# Drummond Island



## the_iceman10088 (Sep 24, 2002)

hey everyone!
I'm looking to do some riding on the island this year.. I need to know a good place to stay etc... if any one has info let us know..

thanks....


----------



## Jim Tieman (Aug 22, 2002)

Johnsons resort use to stay open all winter....not sure it's called that, I ask my buddy, who has a cabin on the island.... be careful if you cross to Canada, the tree line to St. Joe island is usuall pretty good.... the tree line to Tessolon can be a bit un nerving.... went across found out 4-5" of ice.... 20+ miles whow....don't forget customs as well they will follow up!!! Have fun I will find out if there was a name change.... we stay there many times and were very happy with the place!


Jim


----------



## unregistered55 (Mar 12, 2000)

Jim,

I happen to do alot of riding with Iceman. Guess, I really have no choice since he is family. (Just kidding, there cousin).

Our neighbors up north (the next cabin over) usually make the trip over. Unfortunately, I don't think they will make it this season since they are expecting their first child within the nexrt couple months or so.

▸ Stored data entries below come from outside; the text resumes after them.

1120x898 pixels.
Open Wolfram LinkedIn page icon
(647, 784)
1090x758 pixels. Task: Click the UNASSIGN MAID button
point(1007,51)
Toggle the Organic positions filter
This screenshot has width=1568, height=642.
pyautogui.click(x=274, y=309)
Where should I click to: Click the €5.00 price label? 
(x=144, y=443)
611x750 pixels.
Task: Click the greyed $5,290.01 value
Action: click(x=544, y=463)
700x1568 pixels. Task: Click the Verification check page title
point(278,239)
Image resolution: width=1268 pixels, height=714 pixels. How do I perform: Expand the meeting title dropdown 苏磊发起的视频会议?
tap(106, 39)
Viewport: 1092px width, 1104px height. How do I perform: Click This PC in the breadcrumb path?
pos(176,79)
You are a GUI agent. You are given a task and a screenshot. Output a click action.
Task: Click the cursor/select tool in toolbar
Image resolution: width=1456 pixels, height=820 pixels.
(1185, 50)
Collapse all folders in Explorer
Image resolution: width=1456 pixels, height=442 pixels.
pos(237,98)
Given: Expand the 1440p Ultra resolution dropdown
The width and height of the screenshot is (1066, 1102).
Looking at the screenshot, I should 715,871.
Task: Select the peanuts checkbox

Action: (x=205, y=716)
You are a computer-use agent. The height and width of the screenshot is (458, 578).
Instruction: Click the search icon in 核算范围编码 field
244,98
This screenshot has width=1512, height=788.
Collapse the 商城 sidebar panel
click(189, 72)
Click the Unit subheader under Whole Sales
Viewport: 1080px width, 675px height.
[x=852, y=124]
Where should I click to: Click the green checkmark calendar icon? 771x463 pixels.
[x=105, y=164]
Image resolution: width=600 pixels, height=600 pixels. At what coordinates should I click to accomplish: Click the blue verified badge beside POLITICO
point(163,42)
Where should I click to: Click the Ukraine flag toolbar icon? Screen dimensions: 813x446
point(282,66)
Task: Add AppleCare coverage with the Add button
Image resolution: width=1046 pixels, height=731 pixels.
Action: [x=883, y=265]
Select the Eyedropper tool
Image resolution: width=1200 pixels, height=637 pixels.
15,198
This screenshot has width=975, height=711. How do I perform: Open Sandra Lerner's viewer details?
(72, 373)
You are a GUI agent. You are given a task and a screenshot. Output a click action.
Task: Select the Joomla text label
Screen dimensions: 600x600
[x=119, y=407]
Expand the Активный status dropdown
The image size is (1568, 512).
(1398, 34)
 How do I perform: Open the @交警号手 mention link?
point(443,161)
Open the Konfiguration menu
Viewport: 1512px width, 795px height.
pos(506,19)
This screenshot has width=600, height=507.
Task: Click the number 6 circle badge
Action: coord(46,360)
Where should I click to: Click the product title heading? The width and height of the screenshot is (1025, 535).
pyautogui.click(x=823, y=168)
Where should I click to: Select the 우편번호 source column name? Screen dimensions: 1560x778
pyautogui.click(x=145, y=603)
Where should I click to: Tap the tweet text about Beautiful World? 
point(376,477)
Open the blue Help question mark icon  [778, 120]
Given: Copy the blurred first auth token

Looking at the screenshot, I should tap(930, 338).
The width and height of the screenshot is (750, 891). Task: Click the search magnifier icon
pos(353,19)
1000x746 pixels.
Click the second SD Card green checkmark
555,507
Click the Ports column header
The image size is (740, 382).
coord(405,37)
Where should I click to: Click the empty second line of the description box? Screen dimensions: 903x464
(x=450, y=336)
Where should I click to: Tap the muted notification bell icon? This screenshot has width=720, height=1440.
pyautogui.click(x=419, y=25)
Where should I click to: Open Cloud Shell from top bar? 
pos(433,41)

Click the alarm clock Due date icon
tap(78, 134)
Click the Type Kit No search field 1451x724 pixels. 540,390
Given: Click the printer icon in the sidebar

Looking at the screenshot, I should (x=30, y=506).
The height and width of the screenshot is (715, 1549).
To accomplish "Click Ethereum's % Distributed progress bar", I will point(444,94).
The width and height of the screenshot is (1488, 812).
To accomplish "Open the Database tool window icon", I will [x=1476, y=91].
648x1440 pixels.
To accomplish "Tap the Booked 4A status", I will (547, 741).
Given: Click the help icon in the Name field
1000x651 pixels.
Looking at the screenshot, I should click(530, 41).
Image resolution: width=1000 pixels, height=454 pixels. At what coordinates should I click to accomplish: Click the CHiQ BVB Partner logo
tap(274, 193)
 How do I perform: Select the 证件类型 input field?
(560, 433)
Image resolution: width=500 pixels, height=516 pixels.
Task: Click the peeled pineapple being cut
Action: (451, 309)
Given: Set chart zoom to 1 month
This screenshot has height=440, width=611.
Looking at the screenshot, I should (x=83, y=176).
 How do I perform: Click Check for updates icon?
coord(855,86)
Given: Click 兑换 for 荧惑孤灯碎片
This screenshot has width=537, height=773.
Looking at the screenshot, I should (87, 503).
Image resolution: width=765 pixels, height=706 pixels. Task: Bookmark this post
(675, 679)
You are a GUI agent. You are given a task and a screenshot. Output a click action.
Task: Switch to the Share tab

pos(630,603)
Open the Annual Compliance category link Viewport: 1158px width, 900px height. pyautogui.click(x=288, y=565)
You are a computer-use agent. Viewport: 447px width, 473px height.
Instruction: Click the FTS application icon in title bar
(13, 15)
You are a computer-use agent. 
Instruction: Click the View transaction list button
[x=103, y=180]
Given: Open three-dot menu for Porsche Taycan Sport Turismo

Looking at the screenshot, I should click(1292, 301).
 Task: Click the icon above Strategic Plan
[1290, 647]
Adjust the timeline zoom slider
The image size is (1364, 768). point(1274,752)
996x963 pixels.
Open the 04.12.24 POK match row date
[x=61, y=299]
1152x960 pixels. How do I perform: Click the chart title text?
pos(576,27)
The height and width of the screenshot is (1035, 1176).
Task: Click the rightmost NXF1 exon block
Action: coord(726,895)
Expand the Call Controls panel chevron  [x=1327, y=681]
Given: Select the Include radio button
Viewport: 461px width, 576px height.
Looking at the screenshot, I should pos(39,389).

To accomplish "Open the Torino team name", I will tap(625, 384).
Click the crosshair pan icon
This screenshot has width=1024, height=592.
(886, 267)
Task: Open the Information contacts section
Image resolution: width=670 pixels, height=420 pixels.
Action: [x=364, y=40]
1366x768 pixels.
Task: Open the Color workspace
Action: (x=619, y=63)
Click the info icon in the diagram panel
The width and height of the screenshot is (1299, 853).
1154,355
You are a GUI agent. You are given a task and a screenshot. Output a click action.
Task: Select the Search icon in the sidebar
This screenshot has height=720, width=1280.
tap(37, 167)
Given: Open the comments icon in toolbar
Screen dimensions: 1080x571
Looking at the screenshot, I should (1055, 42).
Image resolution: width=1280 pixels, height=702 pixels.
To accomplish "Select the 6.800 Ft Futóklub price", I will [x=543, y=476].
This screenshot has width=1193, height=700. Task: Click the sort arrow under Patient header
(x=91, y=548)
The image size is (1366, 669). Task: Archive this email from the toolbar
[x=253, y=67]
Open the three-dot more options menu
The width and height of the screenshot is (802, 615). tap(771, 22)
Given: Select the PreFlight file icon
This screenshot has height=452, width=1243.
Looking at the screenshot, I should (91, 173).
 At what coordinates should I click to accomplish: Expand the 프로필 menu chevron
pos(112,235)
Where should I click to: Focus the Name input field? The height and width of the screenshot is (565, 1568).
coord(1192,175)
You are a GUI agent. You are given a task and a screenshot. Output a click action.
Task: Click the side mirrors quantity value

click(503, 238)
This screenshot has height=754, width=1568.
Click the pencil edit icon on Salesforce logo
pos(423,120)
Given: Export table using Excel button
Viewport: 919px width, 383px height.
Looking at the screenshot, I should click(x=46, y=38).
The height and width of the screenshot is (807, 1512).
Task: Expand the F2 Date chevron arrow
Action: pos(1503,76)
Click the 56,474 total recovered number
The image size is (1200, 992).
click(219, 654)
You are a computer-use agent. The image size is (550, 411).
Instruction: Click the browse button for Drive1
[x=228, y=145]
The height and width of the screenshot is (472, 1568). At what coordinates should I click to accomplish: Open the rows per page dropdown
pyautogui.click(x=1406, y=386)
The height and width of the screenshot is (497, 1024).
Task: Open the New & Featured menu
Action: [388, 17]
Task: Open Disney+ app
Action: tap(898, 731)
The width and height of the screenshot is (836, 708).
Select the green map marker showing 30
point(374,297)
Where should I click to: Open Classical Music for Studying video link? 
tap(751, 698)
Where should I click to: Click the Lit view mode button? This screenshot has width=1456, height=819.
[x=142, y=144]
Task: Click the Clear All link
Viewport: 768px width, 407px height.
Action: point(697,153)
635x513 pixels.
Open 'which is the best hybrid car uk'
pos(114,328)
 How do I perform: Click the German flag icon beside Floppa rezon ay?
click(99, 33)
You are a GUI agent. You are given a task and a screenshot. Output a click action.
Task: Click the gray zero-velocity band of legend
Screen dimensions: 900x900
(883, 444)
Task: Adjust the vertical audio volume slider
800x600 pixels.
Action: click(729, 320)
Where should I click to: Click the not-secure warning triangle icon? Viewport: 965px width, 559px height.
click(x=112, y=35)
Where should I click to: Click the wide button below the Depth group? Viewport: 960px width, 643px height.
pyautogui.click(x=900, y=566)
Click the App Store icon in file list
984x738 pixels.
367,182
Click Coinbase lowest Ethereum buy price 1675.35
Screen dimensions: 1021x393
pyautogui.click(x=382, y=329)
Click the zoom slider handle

Iceman and I have been talking about making the trip over there ourselves.

Thanks for the info.

-Goosewa


----------



## the_iceman10088 (Sep 24, 2002)

thanks jim for the info... i'll check back later on the name of the lodge you suggested....
larry


----------



## Jim Tieman (Aug 22, 2002)

Johnsons resort has changed names, to Vans, but I don't think they are open in the winter anymore..... Waa Win (spelling) is the place to stay, if I can find the correct spelling & tx I will let you know.... Jim


----------



## the_iceman10088 (Sep 24, 2002)

sounds good jim. thanks for the info

iceman


----------